EUA qualificam eleições presidenciais na Venezuela de “ilegítimas”

Lusa

Os Estados Unidos qualificaram hoje de “ilegítima” a eleição presidencial na Venezuela, em que Nicolas Maduro procura a reeleição num escrutínio boicotado pela oposição.

“As supostas eleições que se realizam hoje na Venezuela não são legítimas”, escreveu a porta-voz do Departamento de Estado norte-americano, Heather Nauert, na sua conta no Twitter.

“Os Estados Unidos estão ao lado dos países democráticos por todo o mundo que apoiam os venezuelanos e o seu direito a eleger os seus representantes através de eleições livres e justas”, acrescentou.

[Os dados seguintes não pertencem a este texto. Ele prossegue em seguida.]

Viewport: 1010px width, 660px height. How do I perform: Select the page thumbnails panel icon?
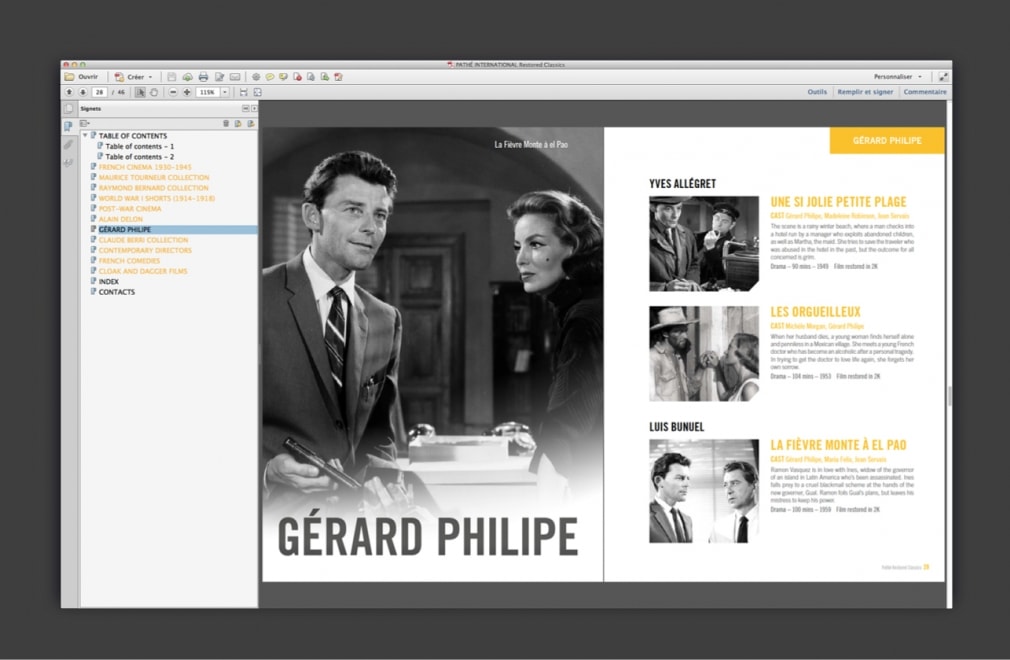tap(67, 108)
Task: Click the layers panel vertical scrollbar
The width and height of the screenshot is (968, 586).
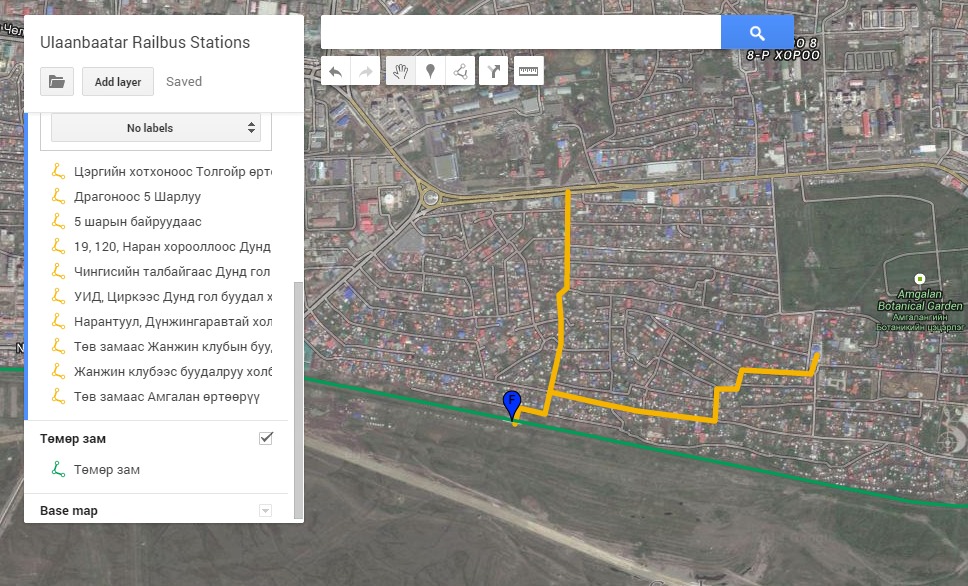Action: pos(297,400)
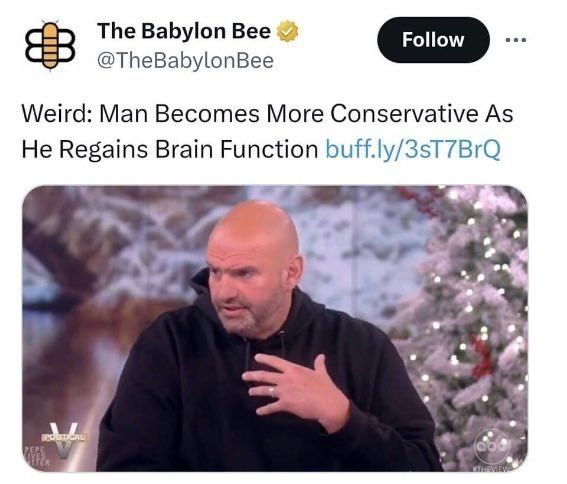Click the flocked Christmas tree in photo

(x=464, y=327)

A administração norte-americana tinha apelado a Maduro que suspendesse as eleições.

O Departamento do Tesouro anunciou por seu lado sanções contra duas dezenas de empresas, 16 das quais estabelecidas na Venezuela, e contra três indivíduos, entre os quais um antigo diretor dos serviços de informação financeira venezuelano.

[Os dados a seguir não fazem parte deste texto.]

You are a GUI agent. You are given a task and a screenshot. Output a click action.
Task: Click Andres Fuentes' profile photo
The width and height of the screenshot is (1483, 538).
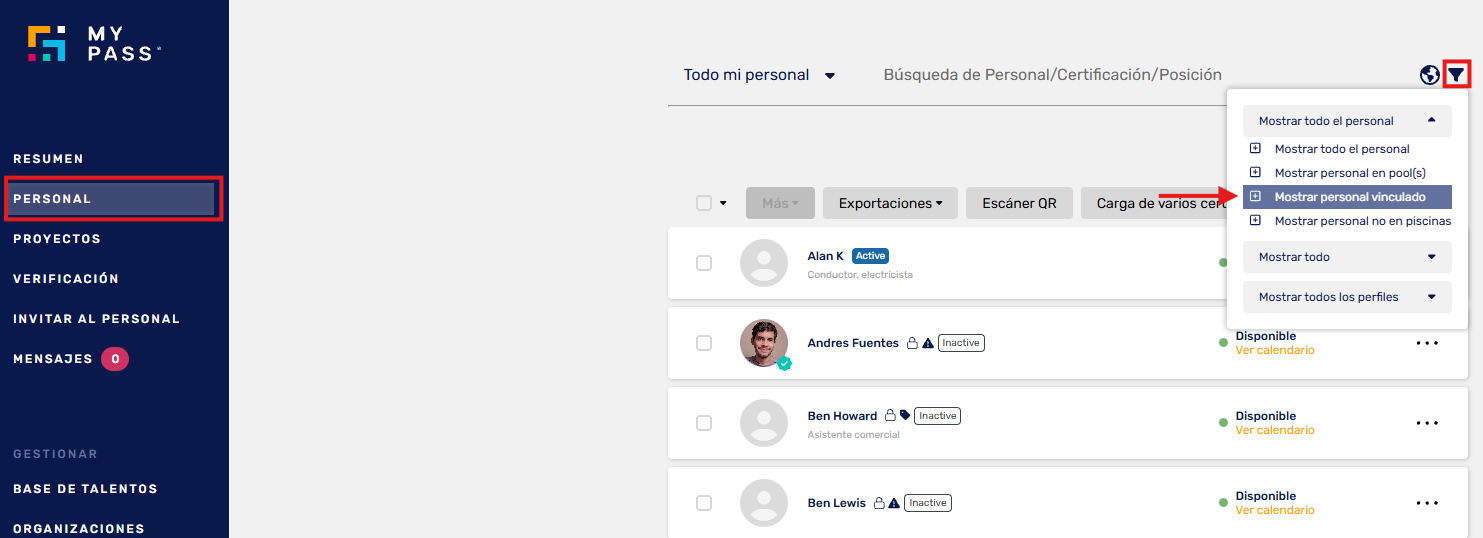click(x=764, y=343)
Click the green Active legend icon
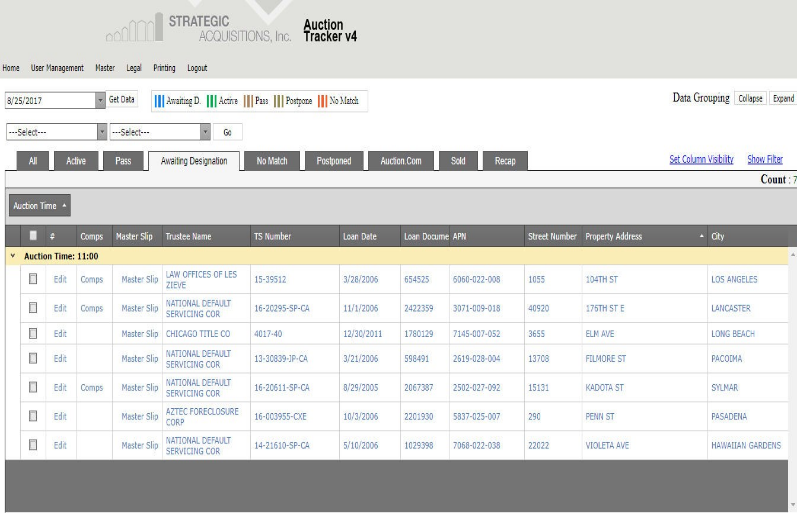The height and width of the screenshot is (513, 797). click(x=212, y=101)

Mais de 20,5 milhões de venezuelanos são chamados hoje às urnas para eleger o Presidente da República, que dirigirá a Venezuela até 2025.

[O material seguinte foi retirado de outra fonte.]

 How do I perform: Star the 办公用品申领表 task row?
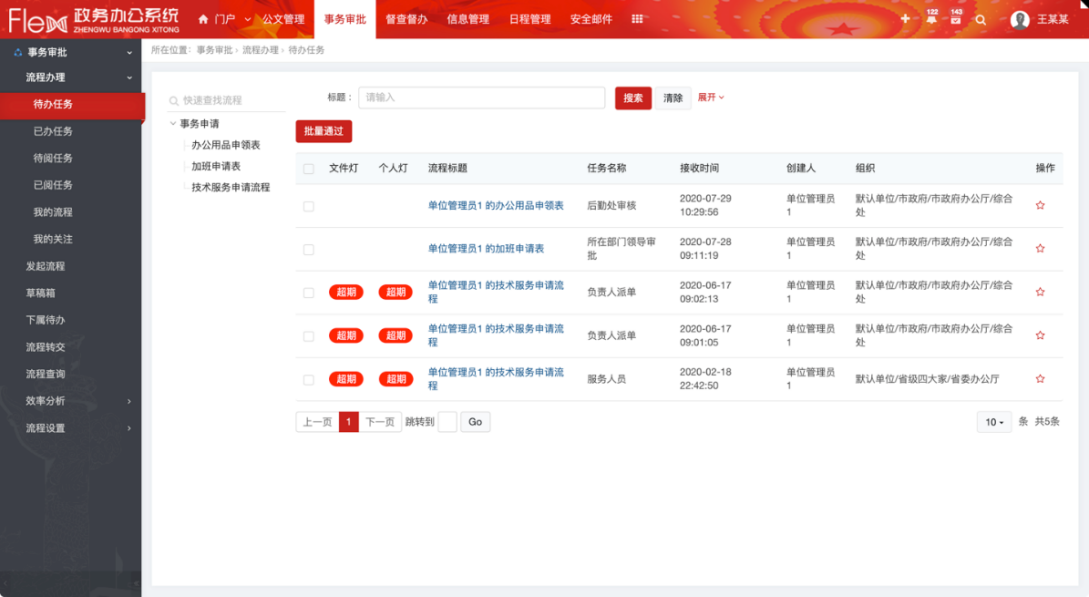[x=1040, y=205]
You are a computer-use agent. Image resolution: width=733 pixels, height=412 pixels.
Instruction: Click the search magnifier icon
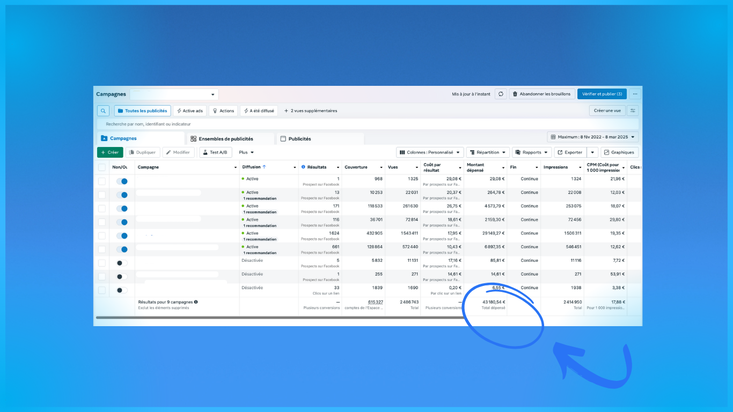tap(103, 111)
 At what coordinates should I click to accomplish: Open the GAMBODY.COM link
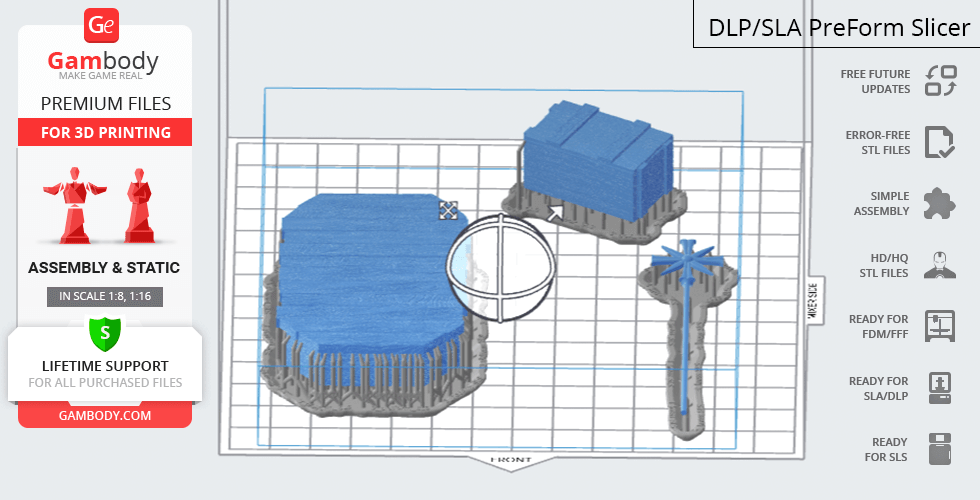coord(104,415)
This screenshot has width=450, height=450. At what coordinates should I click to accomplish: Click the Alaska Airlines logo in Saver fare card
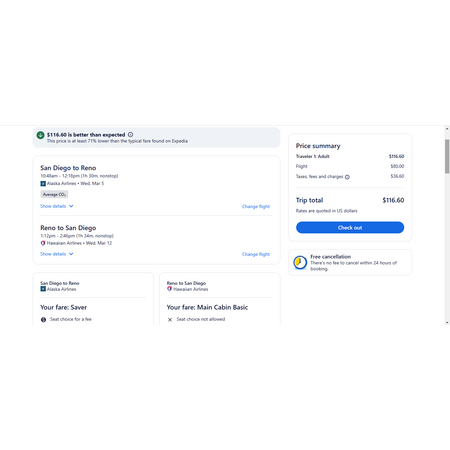tap(43, 289)
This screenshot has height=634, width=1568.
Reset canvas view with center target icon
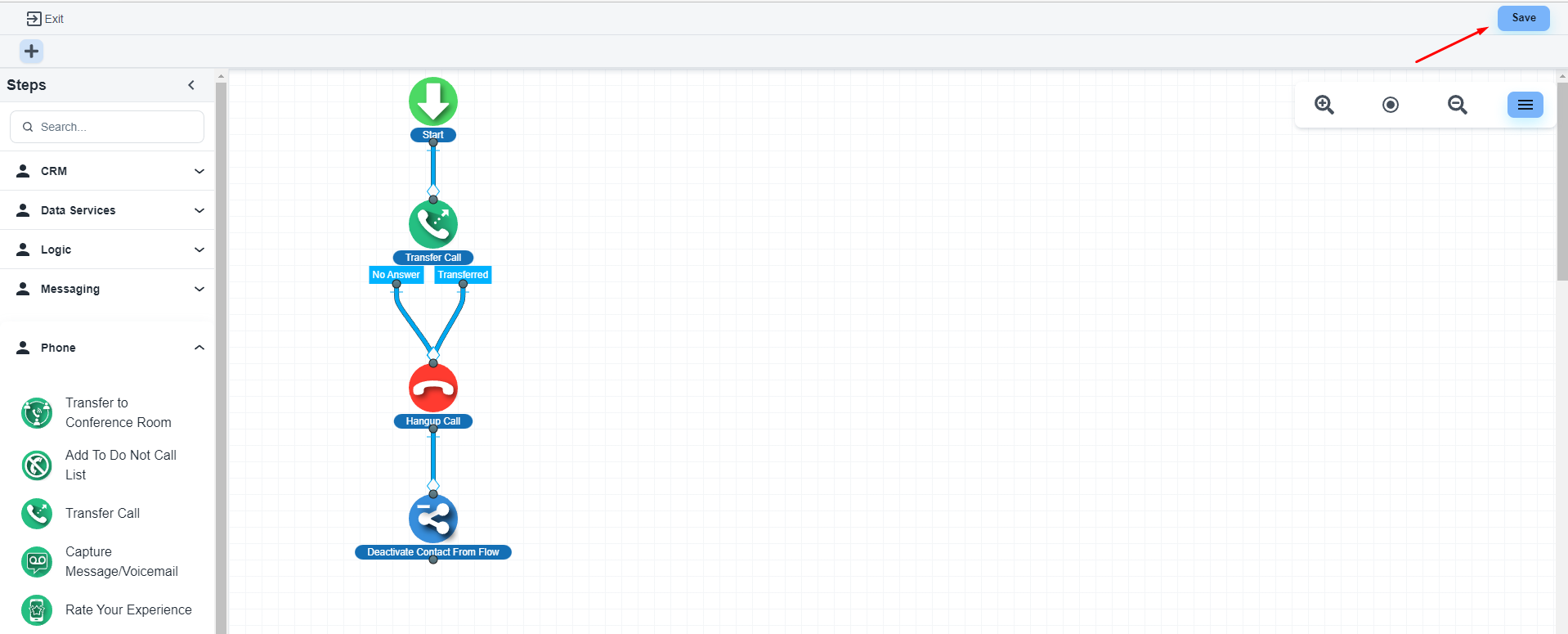coord(1390,105)
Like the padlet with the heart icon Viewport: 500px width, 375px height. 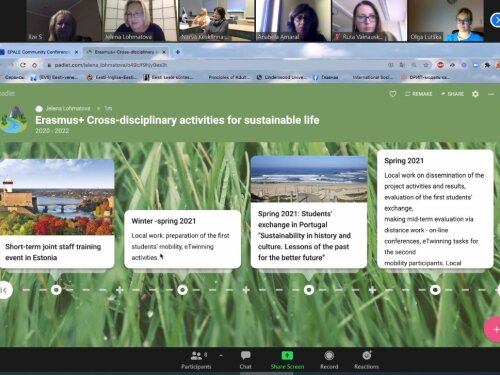pos(393,94)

O chefe de Estado, Nicolás Maduro, deverá ser reeleito. As eleições foram boicotadas pela generalidade da oposição - a Mesa de Unidade Democrática, principal coligação da oposição, apelou à abstenção - e consideradas fraudulentas por vários países.

Para além de Nicolás Maduro, concorrem outros três candidatos: Henri Falcón (dissidente do chavismo), o pastor evangélico Javier Bertucci e o engenheiro Reinaldo Quijada.